MATERIAL PROVIDED.

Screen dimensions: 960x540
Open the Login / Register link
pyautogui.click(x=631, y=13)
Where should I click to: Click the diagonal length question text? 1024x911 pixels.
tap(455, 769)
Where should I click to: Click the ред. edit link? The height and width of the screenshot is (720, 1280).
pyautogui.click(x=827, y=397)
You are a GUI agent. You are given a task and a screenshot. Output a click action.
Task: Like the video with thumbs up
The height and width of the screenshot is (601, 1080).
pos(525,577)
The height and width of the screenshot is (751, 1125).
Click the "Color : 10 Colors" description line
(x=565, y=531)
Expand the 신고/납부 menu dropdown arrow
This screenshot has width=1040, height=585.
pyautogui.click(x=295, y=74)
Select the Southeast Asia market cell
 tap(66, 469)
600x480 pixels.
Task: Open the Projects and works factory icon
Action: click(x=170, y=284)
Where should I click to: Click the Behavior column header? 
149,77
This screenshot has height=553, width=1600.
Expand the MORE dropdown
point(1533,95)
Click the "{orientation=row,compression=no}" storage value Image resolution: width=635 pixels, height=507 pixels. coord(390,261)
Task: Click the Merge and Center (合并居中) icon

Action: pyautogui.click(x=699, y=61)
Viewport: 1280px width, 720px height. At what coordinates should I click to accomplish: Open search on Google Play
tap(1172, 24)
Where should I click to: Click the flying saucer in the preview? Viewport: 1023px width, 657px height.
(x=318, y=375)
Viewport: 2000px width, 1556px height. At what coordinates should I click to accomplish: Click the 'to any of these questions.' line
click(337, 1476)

PROBLEM REQUIREMENTS. An exact, line-for-line copy is required: from the line containing "height=507 pixels. coord(390,261)" through the final line of the listing above, both included, with nothing else.

PROBLEM SOLUTION.
Click the "{orientation=row,compression=no}" storage value Image resolution: width=635 pixels, height=507 pixels. coord(390,261)
Task: Click the Merge and Center (合并居中) icon

Action: pyautogui.click(x=699, y=61)
Viewport: 1280px width, 720px height. At what coordinates should I click to accomplish: Open search on Google Play
tap(1172, 24)
Where should I click to: Click the flying saucer in the preview? Viewport: 1023px width, 657px height.
(x=318, y=375)
Viewport: 2000px width, 1556px height. At what coordinates should I click to accomplish: Click the 'to any of these questions.' line
click(337, 1476)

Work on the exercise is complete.